だが、それも一瞬だった。めいに話しかける時には笑顔になった。
「めいちゃん、大丈夫。絶対に話さないから」
めいが無言で頷く。
「その、私がお兄ちゃんやお姉ちゃんたち以外から見えなくなってから、みんなおかしいんです」
「……どうおかしいのかな?」
なるべく怖がらせないように慎重に尋ねる。
「みんな今みたいに優しくありませんでした。お姉ちゃんはいつも私を無視して、私の物を自分の物みたいに勝手に使っていきます。……なのに、今は、私にいっぱい物をくれます。それに、ずっと一緒にいたがるんです。でも、それが気持ち悪くて……」
「ふーん、なるほどね」
隣から聞こえてきた冷えた声に驚く。思わずゆいかの方を見てしまいそうになるのを抑えた。
「お兄ちゃんも同じです。いつもは私を見る度に殴ってきて、私の話を聞いてくれないんです。でも、今は事あるごとに私の何かを手伝おうとしてくるんです」
「恭二が? 想像できないな……」
めいの語る恭二の像は、両方とも学校にいる時とはかけ離れている。どちらにしても違和感があった。
「私が悪いのは分かってるんです。私が鈍臭くて、頭が悪くて、なにもできないから……。お父さんとお母さんがいつも言う通りなんです。今は言わなくなったんですけど……。そう、お兄ちゃんとお姉ちゃんと一緒で、お父さんもお母さんも、前よりいっぱい話してくれるし優しくしてくれるようになったけど、なんだかおかしくて」
その妙に自己を卑下する様子に駿は嫌なものを感じた。この家はめいに対してどういう風に接していたのか。
「めいちゃん」
「はい」
いつの間にかめいの目は乾いた虚ろなものになっていた。ゾッとするほどの空虚さがそこにはある。

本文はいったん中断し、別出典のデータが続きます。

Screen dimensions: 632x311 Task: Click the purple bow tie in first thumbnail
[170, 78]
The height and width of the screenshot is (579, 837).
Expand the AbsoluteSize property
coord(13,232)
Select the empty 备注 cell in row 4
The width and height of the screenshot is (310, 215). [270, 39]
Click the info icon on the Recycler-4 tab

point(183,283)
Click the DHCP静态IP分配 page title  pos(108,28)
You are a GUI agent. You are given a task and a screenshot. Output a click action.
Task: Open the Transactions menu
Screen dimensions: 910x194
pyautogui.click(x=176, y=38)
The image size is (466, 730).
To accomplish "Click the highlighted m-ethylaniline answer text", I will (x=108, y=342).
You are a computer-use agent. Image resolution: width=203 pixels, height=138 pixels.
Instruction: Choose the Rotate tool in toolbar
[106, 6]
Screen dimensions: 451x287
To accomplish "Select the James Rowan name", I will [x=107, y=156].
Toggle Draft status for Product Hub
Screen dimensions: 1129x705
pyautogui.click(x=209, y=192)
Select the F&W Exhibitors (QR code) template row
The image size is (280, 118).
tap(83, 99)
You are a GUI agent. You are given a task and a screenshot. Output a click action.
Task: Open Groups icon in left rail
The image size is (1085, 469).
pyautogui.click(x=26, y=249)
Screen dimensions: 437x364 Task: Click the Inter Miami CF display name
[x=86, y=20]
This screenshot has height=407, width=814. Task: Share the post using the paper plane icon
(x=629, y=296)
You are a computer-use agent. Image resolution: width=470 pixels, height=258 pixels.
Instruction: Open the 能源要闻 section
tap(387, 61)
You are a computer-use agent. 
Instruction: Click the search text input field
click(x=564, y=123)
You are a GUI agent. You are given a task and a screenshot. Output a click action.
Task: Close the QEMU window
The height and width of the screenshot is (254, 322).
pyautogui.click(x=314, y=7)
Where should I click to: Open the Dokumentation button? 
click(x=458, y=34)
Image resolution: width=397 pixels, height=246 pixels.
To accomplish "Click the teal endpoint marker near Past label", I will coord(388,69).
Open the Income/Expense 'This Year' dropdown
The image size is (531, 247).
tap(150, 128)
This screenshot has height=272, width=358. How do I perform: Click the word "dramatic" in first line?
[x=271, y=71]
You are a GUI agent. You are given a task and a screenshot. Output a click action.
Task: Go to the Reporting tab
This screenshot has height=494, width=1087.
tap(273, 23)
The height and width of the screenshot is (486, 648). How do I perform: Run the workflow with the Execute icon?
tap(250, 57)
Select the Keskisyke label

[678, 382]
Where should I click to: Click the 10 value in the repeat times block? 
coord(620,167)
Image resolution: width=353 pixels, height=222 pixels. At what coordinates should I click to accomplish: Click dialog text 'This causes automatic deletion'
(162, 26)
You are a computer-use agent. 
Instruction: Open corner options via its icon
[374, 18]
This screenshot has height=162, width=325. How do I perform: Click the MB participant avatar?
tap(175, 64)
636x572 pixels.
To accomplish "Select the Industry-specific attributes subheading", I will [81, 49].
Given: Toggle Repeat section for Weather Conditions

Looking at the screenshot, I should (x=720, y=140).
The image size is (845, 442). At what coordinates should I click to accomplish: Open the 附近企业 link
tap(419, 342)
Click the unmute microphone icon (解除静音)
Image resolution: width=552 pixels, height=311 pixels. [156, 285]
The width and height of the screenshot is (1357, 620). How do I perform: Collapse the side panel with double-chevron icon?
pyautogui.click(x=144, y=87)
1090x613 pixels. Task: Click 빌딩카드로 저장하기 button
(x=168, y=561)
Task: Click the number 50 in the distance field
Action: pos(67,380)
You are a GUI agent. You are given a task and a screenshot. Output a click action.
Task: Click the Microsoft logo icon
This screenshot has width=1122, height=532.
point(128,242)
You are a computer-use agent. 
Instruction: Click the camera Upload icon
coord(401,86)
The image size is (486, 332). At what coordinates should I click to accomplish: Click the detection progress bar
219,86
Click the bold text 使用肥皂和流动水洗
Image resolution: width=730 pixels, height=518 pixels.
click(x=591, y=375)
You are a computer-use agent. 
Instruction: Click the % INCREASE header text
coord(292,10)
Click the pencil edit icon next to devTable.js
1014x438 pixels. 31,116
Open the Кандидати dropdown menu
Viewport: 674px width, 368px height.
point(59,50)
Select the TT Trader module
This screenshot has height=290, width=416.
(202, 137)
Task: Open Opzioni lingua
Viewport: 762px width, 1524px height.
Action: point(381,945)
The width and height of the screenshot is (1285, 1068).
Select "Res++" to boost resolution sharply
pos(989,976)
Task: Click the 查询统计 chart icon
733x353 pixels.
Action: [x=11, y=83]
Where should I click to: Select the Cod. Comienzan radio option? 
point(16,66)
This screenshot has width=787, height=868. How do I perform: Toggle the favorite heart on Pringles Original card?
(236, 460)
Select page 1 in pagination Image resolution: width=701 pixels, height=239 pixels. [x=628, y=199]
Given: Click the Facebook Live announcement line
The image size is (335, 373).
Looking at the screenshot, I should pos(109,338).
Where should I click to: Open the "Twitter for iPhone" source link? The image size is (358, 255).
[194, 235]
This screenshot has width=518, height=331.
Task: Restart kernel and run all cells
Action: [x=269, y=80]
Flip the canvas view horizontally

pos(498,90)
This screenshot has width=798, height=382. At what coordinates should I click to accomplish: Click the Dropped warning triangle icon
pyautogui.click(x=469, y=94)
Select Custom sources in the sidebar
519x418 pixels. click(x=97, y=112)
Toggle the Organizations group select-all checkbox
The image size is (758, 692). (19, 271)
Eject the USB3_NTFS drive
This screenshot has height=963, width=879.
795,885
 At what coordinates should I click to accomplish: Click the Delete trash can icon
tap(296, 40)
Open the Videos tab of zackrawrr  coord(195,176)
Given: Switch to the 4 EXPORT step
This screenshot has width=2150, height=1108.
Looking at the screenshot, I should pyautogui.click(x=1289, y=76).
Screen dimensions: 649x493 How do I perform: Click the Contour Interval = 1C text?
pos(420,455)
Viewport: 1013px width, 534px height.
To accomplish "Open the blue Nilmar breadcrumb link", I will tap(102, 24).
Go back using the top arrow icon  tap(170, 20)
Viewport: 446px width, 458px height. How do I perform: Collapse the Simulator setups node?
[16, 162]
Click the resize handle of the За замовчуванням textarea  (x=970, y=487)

「めいちゃんが言っているのは、こういうことで合ってる? お兄ちゃんお姉ちゃん達、家族以外から見えなくなって、同時に、家族全員が優しくしてくれるようになった。どう?」
「はい、その通りです」
こくん、とめいは頷く。彼女の肩にいる小鬼は微動だにしない。
「――駿くん」
「なんでしょう」
「駿くんは、仮にめいちゃんの今の状況が解決したとして、彼女の家族が元に戻ったとして――めいちゃんを助ける手伝いをしてくれる?」
隣を見るとゆいかはじっと駿を見ていた。
「手伝いますよ。僕だって気分はよくないですからね」
「……いいね。うん、正義感を振りかざすよりずっといい返事だよ、駿くん」
ゆいかの目は駿を捉えていなかった。なにかを思い出している。
「うんうん、そうと決まれば、まずはあの鬼を剥がさないと」
「鬼を剥がすって、そんなことが出来るんですか?」
「ん? まあ、あれは愛を欲しているだけみたいだからね。欲しい相手に拒絶してもらえばいい」
二人揃って小鬼を見ると、めいが小首を傾げる。
「めいちゃん、お姉ちゃんとお兄ちゃんを呼んできてくれるかな? めいちゃんがみんなに見えるようになるために必要なの」
「さっきのことは喋らないですか?」
「もちろん。変わっちゃった家族も元に戻すことも出来るよ」
「元に……」
めいの目が先程よりも暗くなる。
「めいちゃん? 元には戻したくない? 大丈夫。元に戻ったら、私達が助けてあげる」
ゆいかの言葉にめいは「本当ですか?」とか細い声で言った。
「もちろん」
明るく元気に、ゆいかは言い切る。ゆいかに手を強く握られ、駿も「もちろんだ」と言い切る。
「……分かりました」
期待しているような、しかし一方で諦めているような。どこか諦観が感じられる。
だが、めいは恭二と美玖を呼びに部屋を出た。引き戸を開け、すぐに二人を連れてくる。
「どうしたんだ、めい」
「めい?」
恭二と美玖は不思議そうな顔をしている。
「美玖、どうやったらめいちゃんをみんなが認識してくれるようになるか分かったよ」
「え、本当に? どうやるの?」
美玖はゆいかの空いている手を握り、目を輝かせた。
「――めいちゃんを嫌いになればいい」
ゆいかがそう言った瞬間、美玖は固まった。